A slap stung my cheek and I opened my eyes. Myrddin stood over me. Blood smeared one side of his face and matted his hair. He was panting, slumped over. “Another time, my girl,” he said to me, and winked. Then he disappeared.
“Victory, child, are you all right?” Mab’s face appeared above me. Not huge and transparent, as she’d been in my dreamscape, but real flesh. Worry lines sharpened her gaze as her eyes roved over my face. She brushed glass off me. Her fingers loosened the strap across my forehead. She flung it aside and smoothed a warm hand over my icy skin.
I lifted my head, just because I could. The empty room looked like a battle zone. Scorch marks blackened the walls. Chairs and tables were scattered around like discarded toys. Something smoldered in a corner. I looked to my right. The table that had been next to me, the one that held Pryce, was gone.
Mab had unbuckled the strap across my chest and was working on the one that secured my right wrist. I was still shaking, and dizziness made the room spin. Weak, I let my head fall back.
“Myrddin has gone into the demon plane and taken Pryce with him,” Mab said. “He knows I won’t follow him there, not with you like this.” She paused and laid her cheek against my forehead. I could feel her trembling. “Oh, Vicky, are you all right?”
“I . . . I can’t stop shivering.” I felt like I’d never be warm again. Mab put both her hands on my face, and I soaked in their warmth. “I thought I was hallucinating. Am I?”
She went back to work, unfastening the strap. She picked up my hand, bending the elbow and massaging my skin. “No, child. This is real. I’m really here. After you’re safe and rested, I’ll explain all.”
“But I thought Kane was here, too.”
“And so he was.”
Was? I struggled to sit up through the nausea and dizziness. I snatched away my free hand and pulled at the strap across my waist. “‘Was,’ Mab? Where is he?”
She smiled grimly as she unbuckled the waist strap. “The last I saw, he was in the hallway, making some Old Ones run in a most undignified manner.” She tilted her head, listening. “I believe he’s coming back. Here, child, you can sit up. I’ll help you. Gently, now.”
She got her arms around me and lifted. The room tilted, and I grabbed at her to keep from falling. I closed my eyes, waiting for the dizziness to pass.
Someone touched my leg, and I breathed in the scent of moonlit pine forest. Kane. His scent calmed me. I opened my eyes to see his gray ones.
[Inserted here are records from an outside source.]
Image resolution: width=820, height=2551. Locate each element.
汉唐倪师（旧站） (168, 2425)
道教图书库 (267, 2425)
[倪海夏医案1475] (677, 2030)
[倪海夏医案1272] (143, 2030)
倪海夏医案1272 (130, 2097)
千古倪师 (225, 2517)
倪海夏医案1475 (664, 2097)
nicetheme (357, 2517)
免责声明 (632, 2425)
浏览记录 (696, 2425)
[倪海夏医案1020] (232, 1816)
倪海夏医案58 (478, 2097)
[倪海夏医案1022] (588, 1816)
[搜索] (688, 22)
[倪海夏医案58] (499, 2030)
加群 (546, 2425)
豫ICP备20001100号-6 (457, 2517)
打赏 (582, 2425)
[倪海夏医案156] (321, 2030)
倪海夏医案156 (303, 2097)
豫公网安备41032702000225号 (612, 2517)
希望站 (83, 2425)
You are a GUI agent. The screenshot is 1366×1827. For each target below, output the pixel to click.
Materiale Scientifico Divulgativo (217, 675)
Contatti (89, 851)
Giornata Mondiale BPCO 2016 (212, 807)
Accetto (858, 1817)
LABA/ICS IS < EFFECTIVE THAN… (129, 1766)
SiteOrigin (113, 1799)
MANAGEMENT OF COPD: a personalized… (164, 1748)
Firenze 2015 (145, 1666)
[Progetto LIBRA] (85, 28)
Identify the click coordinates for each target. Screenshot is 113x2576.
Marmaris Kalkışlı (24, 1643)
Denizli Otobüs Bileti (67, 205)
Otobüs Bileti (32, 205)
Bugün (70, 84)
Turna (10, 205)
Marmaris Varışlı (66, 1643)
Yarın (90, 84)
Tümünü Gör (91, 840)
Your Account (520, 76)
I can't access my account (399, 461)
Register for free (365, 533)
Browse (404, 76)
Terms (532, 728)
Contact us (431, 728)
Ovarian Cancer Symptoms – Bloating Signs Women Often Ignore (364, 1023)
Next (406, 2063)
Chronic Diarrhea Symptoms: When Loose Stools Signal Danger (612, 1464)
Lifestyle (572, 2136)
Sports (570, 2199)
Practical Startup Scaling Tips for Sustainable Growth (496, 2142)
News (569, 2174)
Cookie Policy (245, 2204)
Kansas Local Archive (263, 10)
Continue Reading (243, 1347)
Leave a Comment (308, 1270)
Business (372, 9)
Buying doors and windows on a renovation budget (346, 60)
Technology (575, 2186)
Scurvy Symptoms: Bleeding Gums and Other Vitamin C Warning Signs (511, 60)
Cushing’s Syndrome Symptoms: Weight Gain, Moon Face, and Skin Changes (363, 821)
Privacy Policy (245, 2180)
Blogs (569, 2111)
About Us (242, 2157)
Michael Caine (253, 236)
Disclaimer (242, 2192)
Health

In the face of a massive wolf.
Kane was in wolf form.
Mab gripped my shoulders. I looked at her, confused. The full moon was weeks away. “How long have I been here? Is the moon—?”
She shook her head. “Waning gibbous. Myrddin had you only for a few hours.”
“So how . . . ?” Kane nuzzled my neck. I leaned into him and stroked his fur. It was thick and coarse, but soft. He didn’t smell like a wolf. He smelled like Kane.
“Myrddin did it. He has some power over animals,” Mab said, but didn’t elaborate. “Most likely Mr. Kane’s human form will return with the dawn.”
Most likely. I didn’t like the sound of that. But I put my arms around Kane’s neck and buried my face in his warm ruff. He’d come for me. That was all that mattered. Whatever else we had to face, we’d face it together.